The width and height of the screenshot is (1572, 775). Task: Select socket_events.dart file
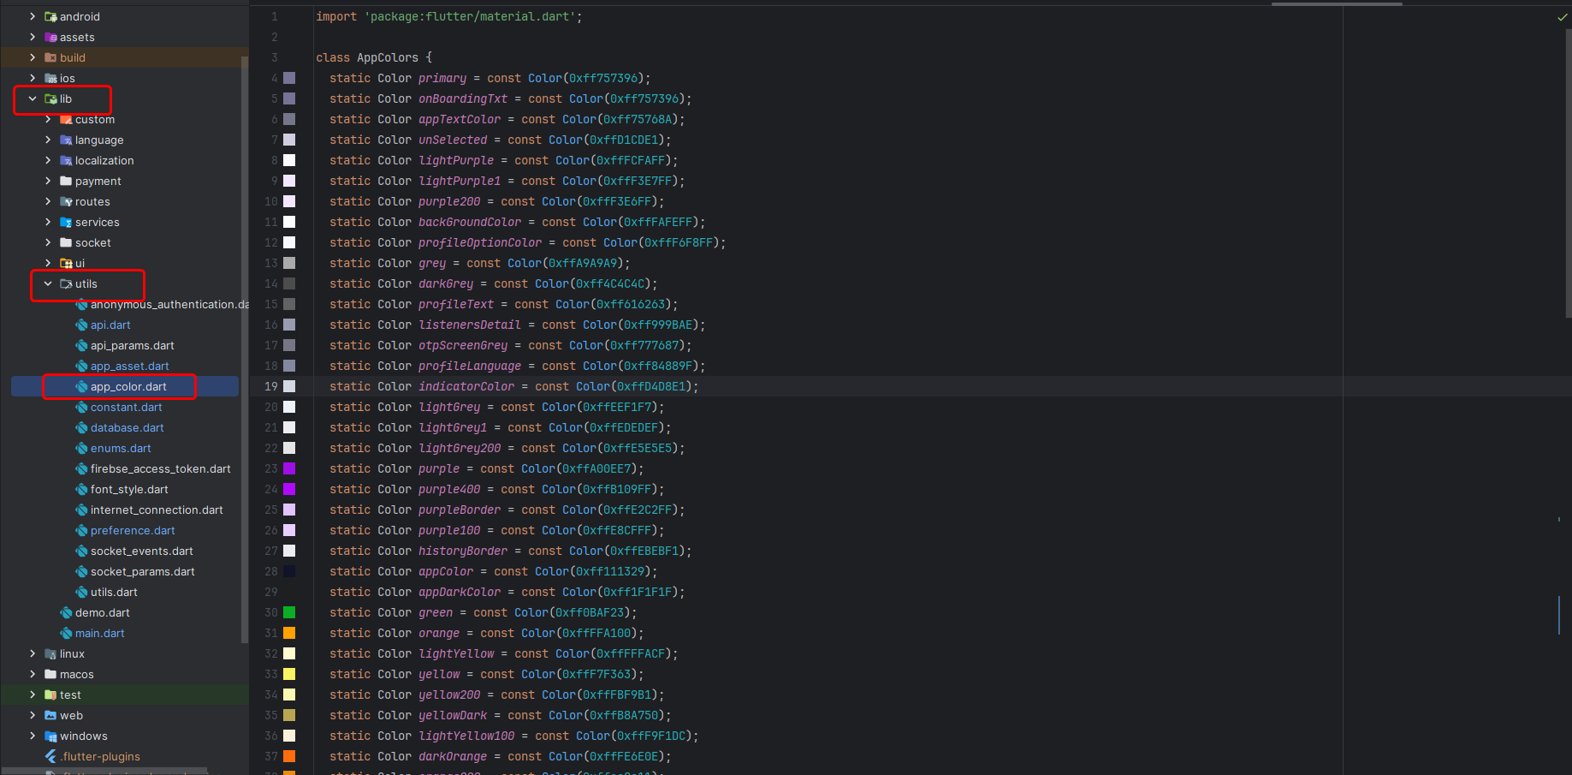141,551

---

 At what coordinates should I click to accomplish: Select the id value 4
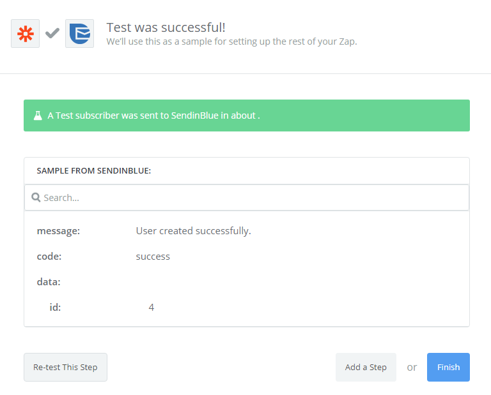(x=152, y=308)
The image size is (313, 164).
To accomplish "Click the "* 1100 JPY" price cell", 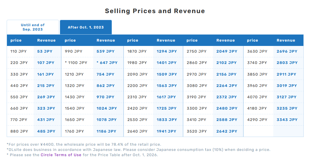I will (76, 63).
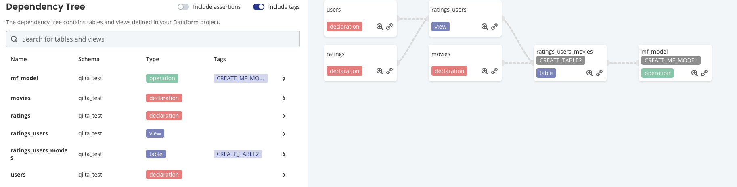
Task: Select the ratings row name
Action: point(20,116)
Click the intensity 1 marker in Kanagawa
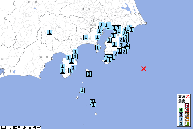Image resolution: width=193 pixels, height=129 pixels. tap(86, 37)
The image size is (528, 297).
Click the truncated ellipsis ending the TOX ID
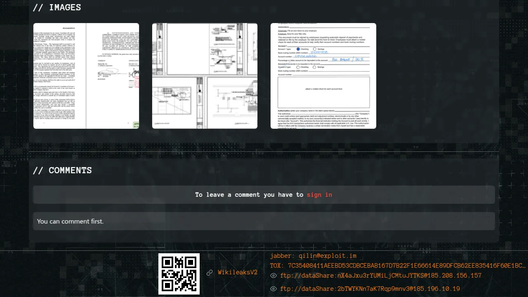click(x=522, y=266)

**BRIEF**
Find every line in the records above that contains the word "size", and copy each one.

**THE COMPLETED TASK**
The image size is (313, 164).
The image size is (528, 297).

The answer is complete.